C. rodentium ΔpicC mutant shows reduced transmission to new hosts. (A) Bar graph showing percent transmission (i.e., percentage of naive secondary mice getting colonized from exposure to index mice infected with the WT or C. rodentium ΔpicC mutant). The C. rodentium ΔpicC mutant displayed reduced transmission to new hosts compared to WT C. rodentium. (B) Viable C. rodentium (CFU) recovered from distal colon of secondary mice. Note that index mice were mixed with naive (secondary) mice on 6 dpi and cohoused for 48 h, after which all mice were euthanized. Results shown are representative of 2 independent infections. The asterisk indicates statistical significance (*, P < 0.05 by the Mann-Whitney test).

FIG 10

PicC plays a role in innate immune recognition through TLR2. (A and B) TLR reporter assay. HEK-Blue hTLR4 (A) and HEK-Blue hTLR2 (B) were exposed to supernatants from either live or heat-killed (HK) C. rodentium WT and ΔpicC mutant for 4 h.
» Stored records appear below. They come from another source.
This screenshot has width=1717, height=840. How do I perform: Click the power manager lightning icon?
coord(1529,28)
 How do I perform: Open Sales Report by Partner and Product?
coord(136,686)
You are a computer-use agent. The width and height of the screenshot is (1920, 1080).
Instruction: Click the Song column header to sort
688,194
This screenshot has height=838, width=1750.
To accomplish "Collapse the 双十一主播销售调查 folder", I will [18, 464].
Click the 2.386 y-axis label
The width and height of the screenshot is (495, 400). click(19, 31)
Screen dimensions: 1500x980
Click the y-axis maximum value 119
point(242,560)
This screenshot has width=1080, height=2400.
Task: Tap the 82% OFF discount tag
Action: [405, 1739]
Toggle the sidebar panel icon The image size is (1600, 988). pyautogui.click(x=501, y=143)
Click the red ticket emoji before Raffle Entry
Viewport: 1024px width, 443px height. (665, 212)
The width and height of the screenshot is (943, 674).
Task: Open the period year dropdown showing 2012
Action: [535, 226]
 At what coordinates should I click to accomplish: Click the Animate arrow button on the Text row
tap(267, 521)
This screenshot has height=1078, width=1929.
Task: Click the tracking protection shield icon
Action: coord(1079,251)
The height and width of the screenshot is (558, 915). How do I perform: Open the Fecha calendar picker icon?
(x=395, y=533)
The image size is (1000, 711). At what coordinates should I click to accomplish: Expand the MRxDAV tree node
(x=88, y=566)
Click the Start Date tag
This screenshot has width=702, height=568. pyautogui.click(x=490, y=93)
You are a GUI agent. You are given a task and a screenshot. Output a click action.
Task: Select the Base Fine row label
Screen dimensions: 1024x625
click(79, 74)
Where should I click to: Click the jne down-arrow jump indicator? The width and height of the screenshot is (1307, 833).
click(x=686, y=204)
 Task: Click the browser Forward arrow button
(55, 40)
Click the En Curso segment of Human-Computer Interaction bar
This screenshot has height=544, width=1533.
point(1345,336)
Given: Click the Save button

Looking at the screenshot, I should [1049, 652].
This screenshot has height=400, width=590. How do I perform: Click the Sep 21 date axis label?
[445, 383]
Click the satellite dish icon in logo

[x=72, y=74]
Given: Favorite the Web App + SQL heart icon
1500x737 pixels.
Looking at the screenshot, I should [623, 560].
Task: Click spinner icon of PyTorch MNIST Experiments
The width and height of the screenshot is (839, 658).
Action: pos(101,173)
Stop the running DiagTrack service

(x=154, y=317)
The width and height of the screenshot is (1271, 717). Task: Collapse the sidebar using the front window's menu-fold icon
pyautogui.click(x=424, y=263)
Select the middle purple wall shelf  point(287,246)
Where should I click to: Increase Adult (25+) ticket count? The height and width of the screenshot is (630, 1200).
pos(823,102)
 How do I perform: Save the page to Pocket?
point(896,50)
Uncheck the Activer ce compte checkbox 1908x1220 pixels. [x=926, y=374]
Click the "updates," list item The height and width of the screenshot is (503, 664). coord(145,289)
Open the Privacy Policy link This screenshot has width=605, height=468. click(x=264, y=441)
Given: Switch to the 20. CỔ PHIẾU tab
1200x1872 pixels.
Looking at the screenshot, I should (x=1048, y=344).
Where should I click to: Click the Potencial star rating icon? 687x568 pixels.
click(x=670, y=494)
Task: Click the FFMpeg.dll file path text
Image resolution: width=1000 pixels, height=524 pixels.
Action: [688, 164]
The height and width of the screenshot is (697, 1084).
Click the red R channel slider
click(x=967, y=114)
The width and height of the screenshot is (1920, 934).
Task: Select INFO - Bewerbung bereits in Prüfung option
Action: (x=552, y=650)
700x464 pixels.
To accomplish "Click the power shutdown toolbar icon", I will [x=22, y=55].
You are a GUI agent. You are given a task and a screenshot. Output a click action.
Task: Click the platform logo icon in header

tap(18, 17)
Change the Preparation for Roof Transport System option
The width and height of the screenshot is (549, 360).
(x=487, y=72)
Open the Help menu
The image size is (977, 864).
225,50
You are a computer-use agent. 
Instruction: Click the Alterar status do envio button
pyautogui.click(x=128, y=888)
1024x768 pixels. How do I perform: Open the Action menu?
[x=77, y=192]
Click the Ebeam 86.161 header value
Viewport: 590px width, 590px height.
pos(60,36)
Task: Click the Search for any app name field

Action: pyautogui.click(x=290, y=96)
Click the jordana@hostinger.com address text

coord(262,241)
The C. rodentium ΔpicC mutant significantly increased the stimulation of TLR2 compared to WT C. rodentium. HK bacteria maxed out the TLR4 and TLR2 stimulation under tested conditions. Error bars indicate SEM. P < 0.0005 (***) and P < 0.01 (**) by Mann-Whitney test; ns, not significant. Values represent the means from three independent experiments. (C) Body weights of Tlr2^−/− mice infected with WT C. rodentium and the C. rodentium ΔpicC mutant, plotted as a percentage of starting body weight. (D) H&E-stained representative images showing histological damage to distal colon of WT- and ΔpicC mutant-infected Tlr2^−/− mice at 8 dpi (original magnification, ×200). (E) Pathology scores comparing damage to distal colon in Tlr2^−/− mice infected with WT C. rodentium and the C. rodentium ΔpicC mutant. Each bar represents an average score from 6 tissues, scored under blinded conditions. Error bars represent SEM, and results from 3 independent experiments are pooled.